Мы уже сказали, что на судьбе драмы «Гёц фон Берлихинген» можно отчасти видеть отражение судьбы Гёте. Мы имели при этом в виду позднейшие поправки, которые Гёте ввел в свою драму.

VII

Гёте два раза переделал «Гёца», не считая упомянутой нами первоначальной переработки, оставленной им в ящике стола. Впрочем, именно эта переработка легла в основу редакции 1773 года.

Читатель видит, что Гёте переработал свое первое драматическое произведение уже через два года. Эта переработка, которая на некоторое время заслонила «Urgötz», идеологически не была очень существенной. Мировоззрение Гёте к этому времени осталось тем же. Чрезвычайно сокращена была роль Адельгейды (о чем ниже), устранены чрезмерные, кричащие выражения, фантастические подробности, — и та «историческая объективность», которой захотел служить несколько более взрослый Гёте, выиграла.

Но Германии, да и заграничной публике «Гёц» известен главным образом по так называемой «театральной переработке», относящейся к 1804 году. В это время Гёте было уже пятьдесят пять лет. Это уже был сановник, тайный советник, первый министр хотя и маленького, но самостоятельного и деспотичного государя.

Конечно, в Гёте оставалось очень много от бюргерского либерализма: что и говорить! — это был человек высокопросвещенный.

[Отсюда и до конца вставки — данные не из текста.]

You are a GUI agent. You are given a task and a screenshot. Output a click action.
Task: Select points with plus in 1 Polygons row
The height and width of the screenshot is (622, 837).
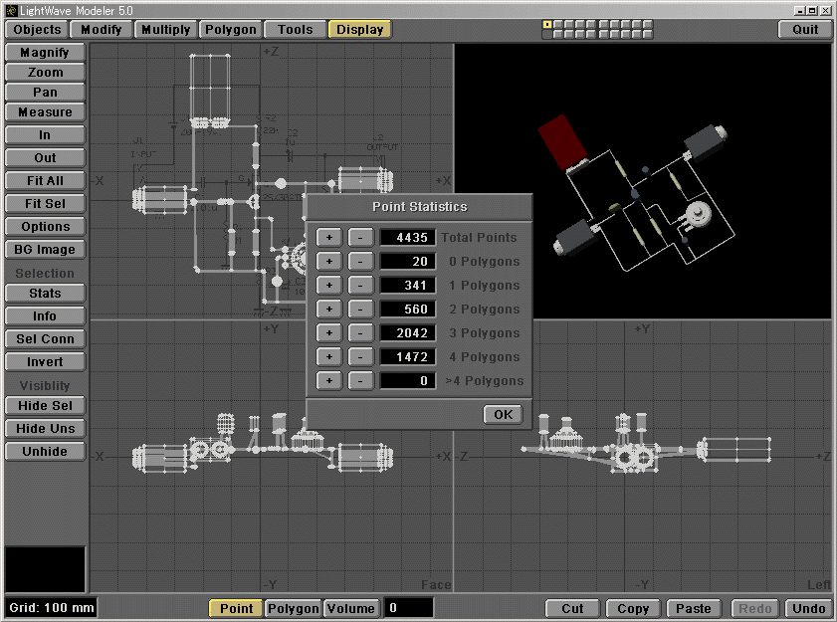(329, 285)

И все-таки многие собственные юношеские идеи он к этому времени склонен был считать «завиральными», а подчас — даже внутренно симпатизируя им — никак не хотел дразнить августейших гусей, которым он теперь служил.

В первом «Гёце»33 на последнем пиру рыцаря, после официального тоста за императора, с торжественностью и благоговением провозглашается тройной тост за свободу. Пятидесятилетний Гёте вычеркнул его. Все, что сказано было неприятного по адресу государей и их дворов, было начисто вымарано.